→ **Task requirements**: Take from the entries below the stretch from the line with "Task: Click the LIVE SCORE logo" through the line with "Task: Click the Study Date Add button", and return it exactly, leaving the pictures out.

→ **Data**:
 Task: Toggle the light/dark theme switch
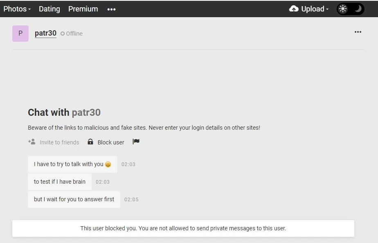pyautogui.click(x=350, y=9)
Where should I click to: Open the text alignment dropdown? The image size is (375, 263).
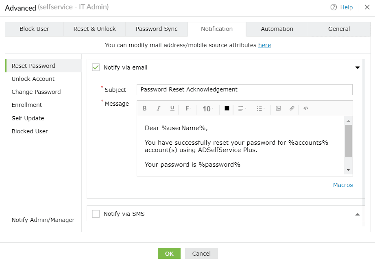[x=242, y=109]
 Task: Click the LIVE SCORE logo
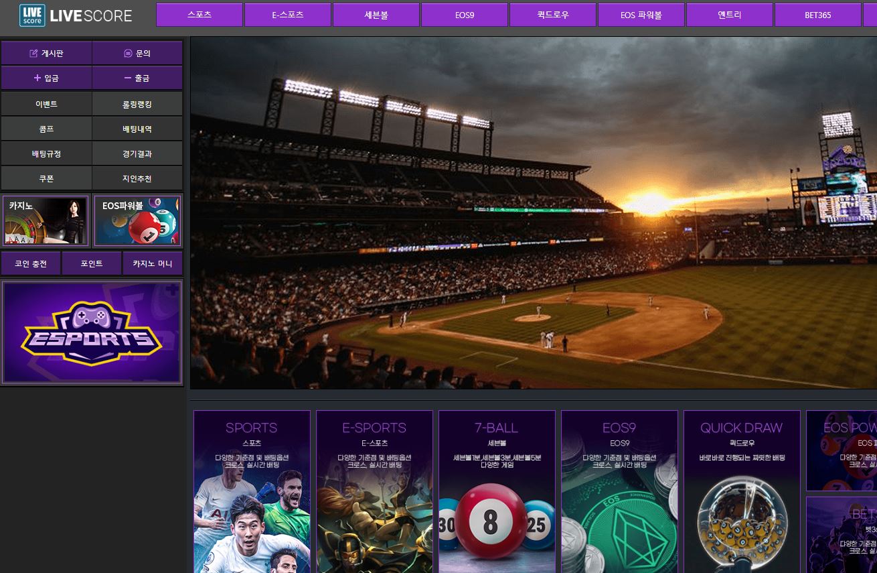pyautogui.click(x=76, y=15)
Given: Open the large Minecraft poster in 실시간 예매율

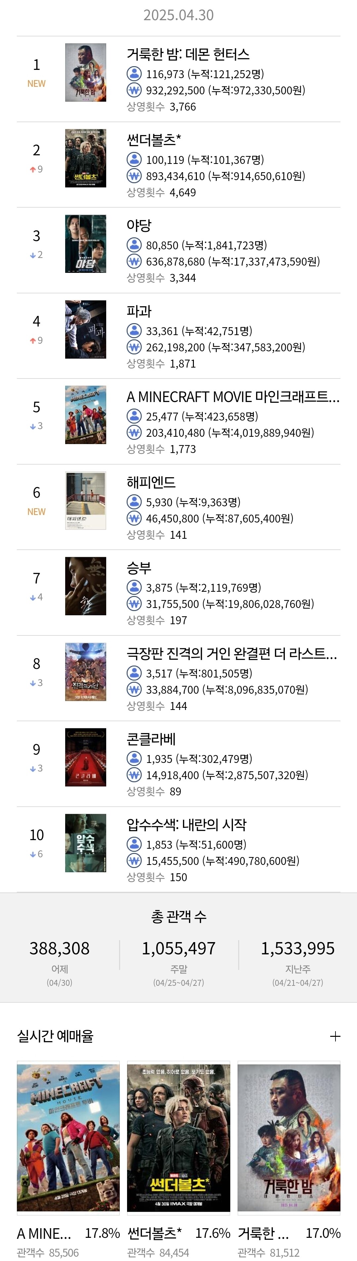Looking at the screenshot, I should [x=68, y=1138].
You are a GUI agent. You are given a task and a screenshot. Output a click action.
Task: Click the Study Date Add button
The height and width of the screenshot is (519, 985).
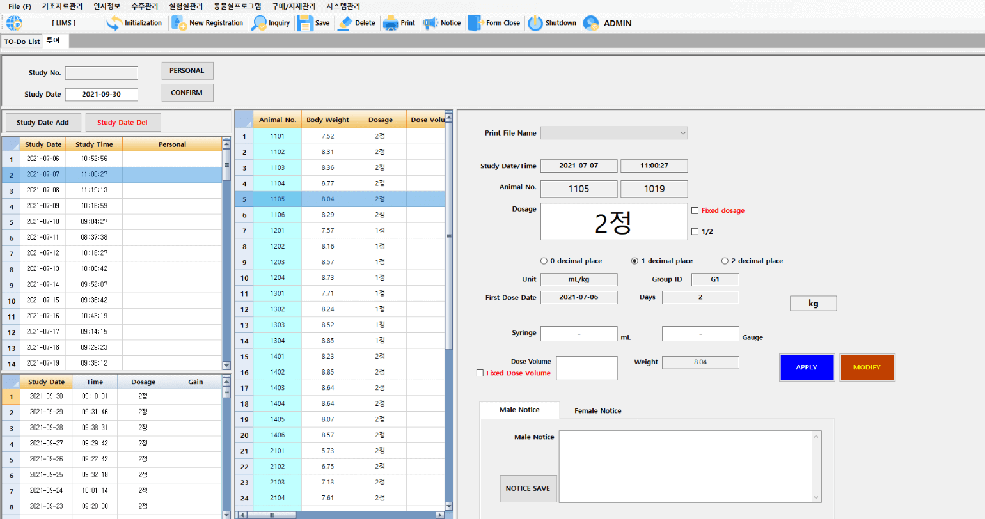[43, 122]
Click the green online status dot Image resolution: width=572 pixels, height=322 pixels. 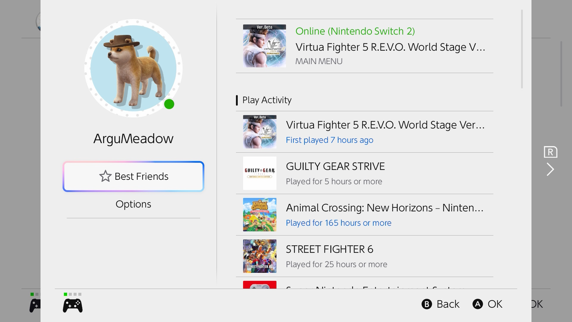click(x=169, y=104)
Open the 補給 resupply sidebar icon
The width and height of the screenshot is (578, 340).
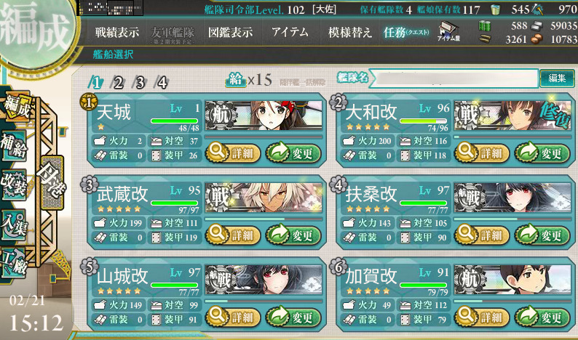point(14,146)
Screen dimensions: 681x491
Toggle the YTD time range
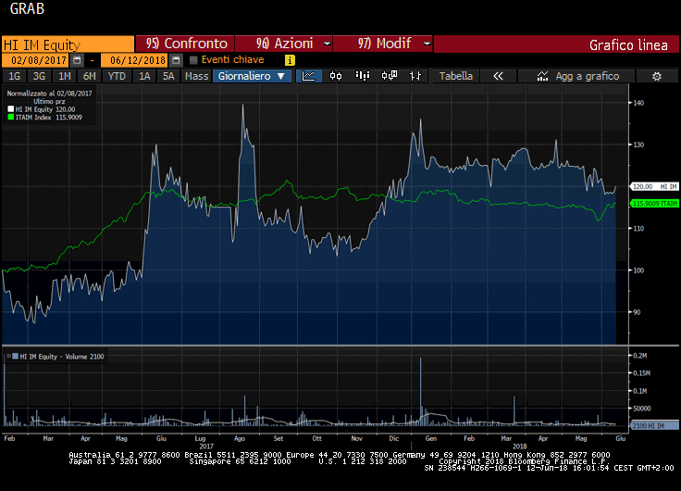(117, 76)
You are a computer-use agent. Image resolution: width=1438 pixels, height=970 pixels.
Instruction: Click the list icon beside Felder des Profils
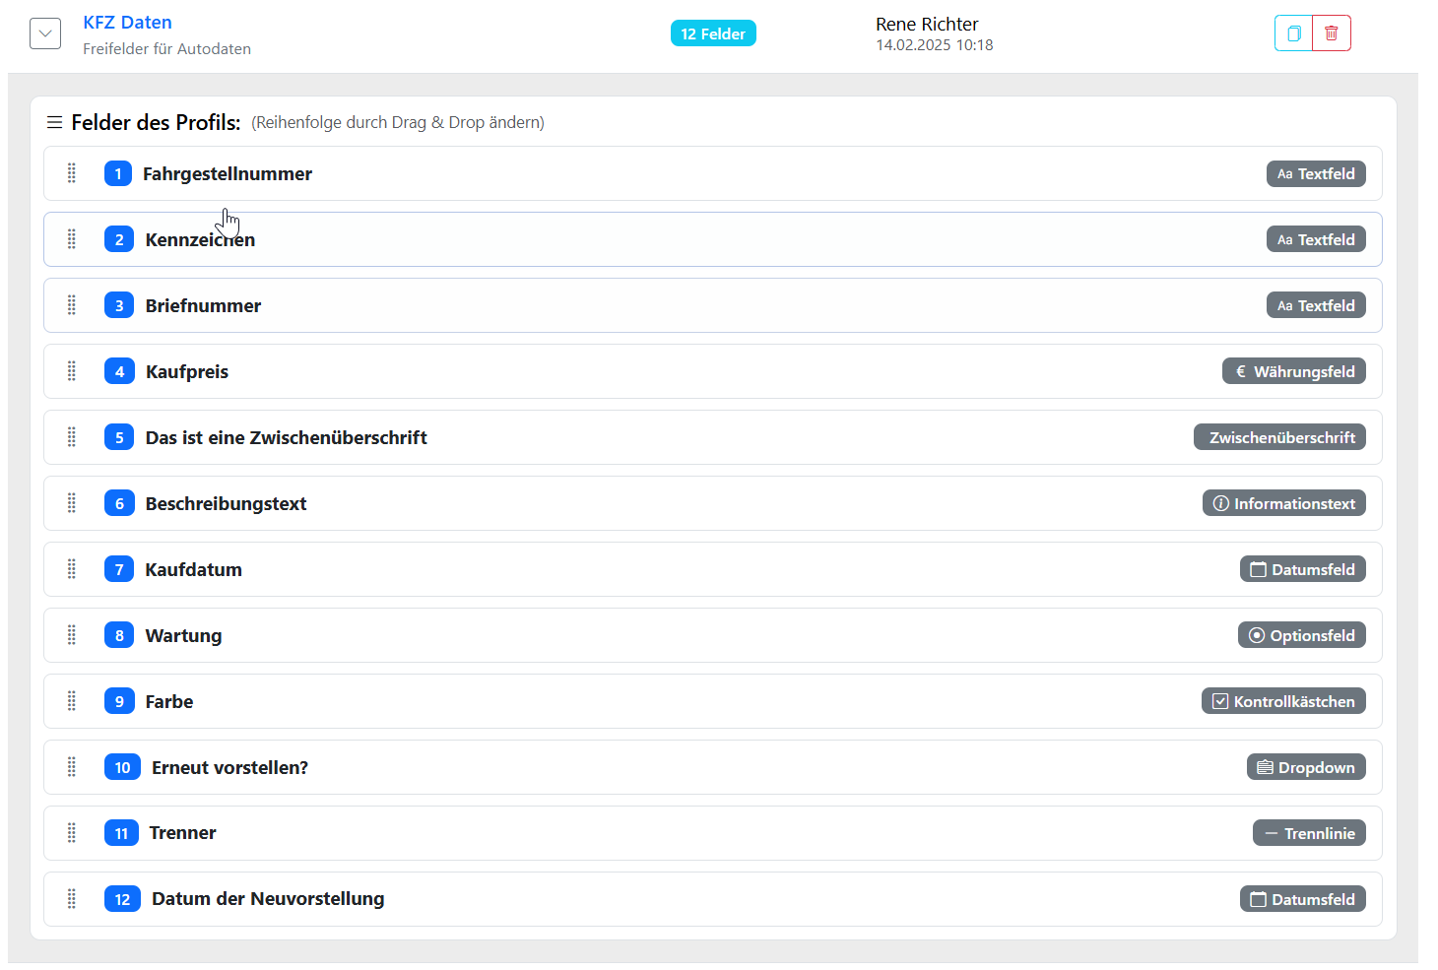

→ **Task answer**:
 Task: Click the LIVE SCORE logo
pyautogui.click(x=76, y=15)
Given: Open the large Minecraft poster in 실시간 예매율

Looking at the screenshot, I should [x=68, y=1138].
You are a GUI agent. You are given a task and a screenshot. Output a click action.
Task: Click the Study Date Add button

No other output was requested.